An east coast tour provides an opportunity to experiment with large group free improvisation on the Baltimore scene as well as a New York City quartet with Gerry Hemingway, drums/ Mark Dresser, bass and Joe Morris, electric guitar.
Aki Takase launches her new Fats Waller Project with Dr. Chad, vocals, banjo and guitar plus Paul Lovens, drums/Nils Wogram, trombone/Rudi Mahal, bass clarinet and the esteemed Ms. Takase playing the piano and leading the band. This venture is somehow timed with the horrible Bush II invasion of Iraq, Alexander Schlippenbach fetching me at the Berlin train station with the news that the American army is “90 kilometers out of Baghdad. The Fats Waller Project is a great success over the next few years, Wogram sometimes throwing his chair to trumpeter Thomas Heberer.
“Country Protest Anew” is recorded in Madison, Wisconsin with local band Noah John. For this venture the theme and structure of the ‘80s Country Protest album was revisited, although with not as strong cover art. I wanted a picture of Bush with a big terd on it but they did something more “tasteful.”

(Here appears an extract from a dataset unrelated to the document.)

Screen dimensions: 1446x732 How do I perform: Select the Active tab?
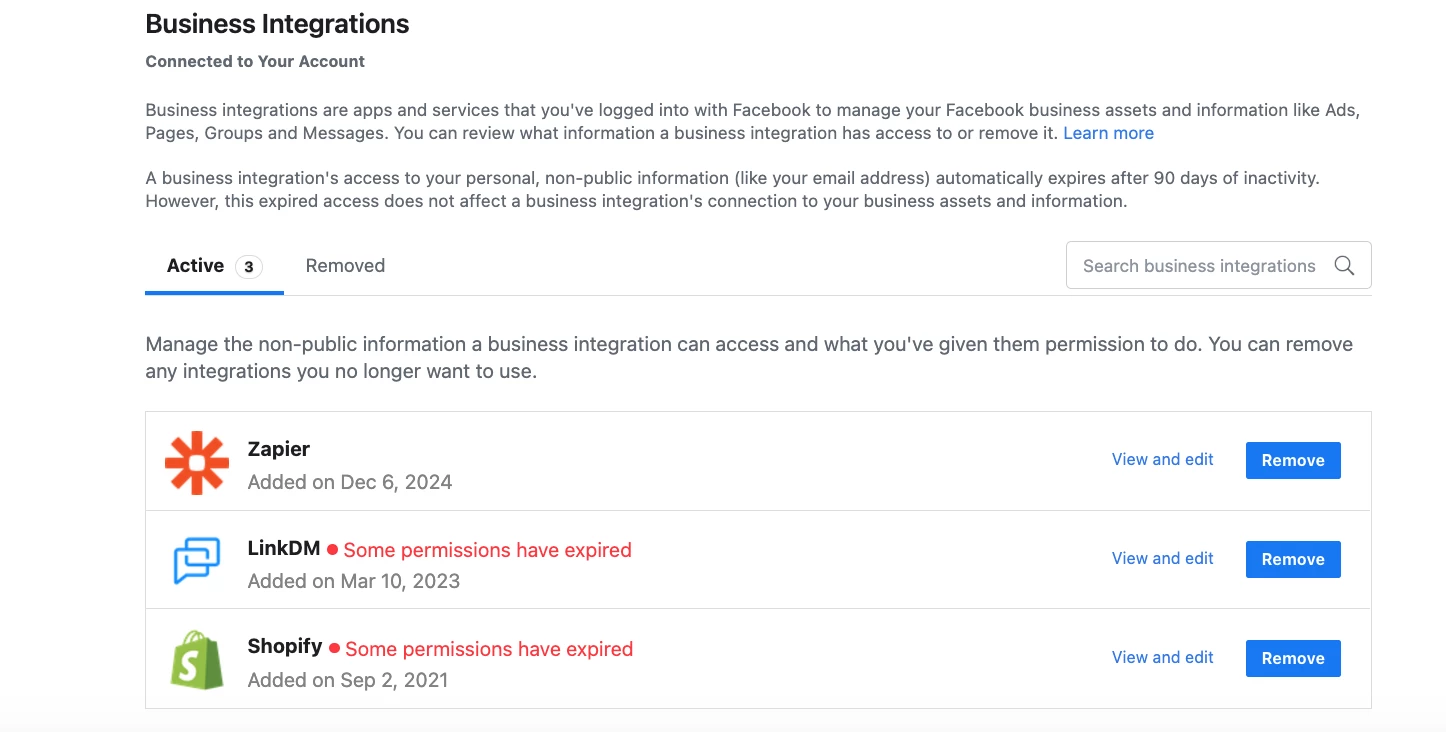(196, 266)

A west coast tour includes my first performance in Mexico. An international group including musicians from Japan and Denmark crossed over from San Diego where we had been involved in a festival. The Tijuana show was interesting, especially how quickly the Mexican cops and taxmen showed up to make sure nobody was charging cover. Following the west coast tour, the Fats Waller group went on the third tour of that year, including the Cremona and Cerkno jazz festivals.

In the summer Aki took us into a studio in Hamburg where we recorded the first and so far only CD effort by this ensemble, released by Enja. Then I met my daughter Molly Chadbourne and was accompanied by her as well as several charming friends, Emily Johnson and Carrie “Pocohantas” on a run of solo dates around the lowlands. Molly was particularly taken by the little Belgian coastal town of Dirksmuide. I hung there for a few days in the band room before heading for more solo concerts in France and Switzerland.

At the end of June I assembled the trio of Jack and Jim and the Artist Formerly Known as Black Paddy for a tour that included Amsterdam’s Bimhuis, the Kongsberg Jazz Festival and the Copenhagen Jazz Festival. Jack and Jim appeared at the 2003 Zappanale as a duo, in between thre were more solo dates in France and Germany. This busy summer of festival activity concluded with the Mulhouse Festival in France, I appeared in duo with Rene Lussier whose leg was broken.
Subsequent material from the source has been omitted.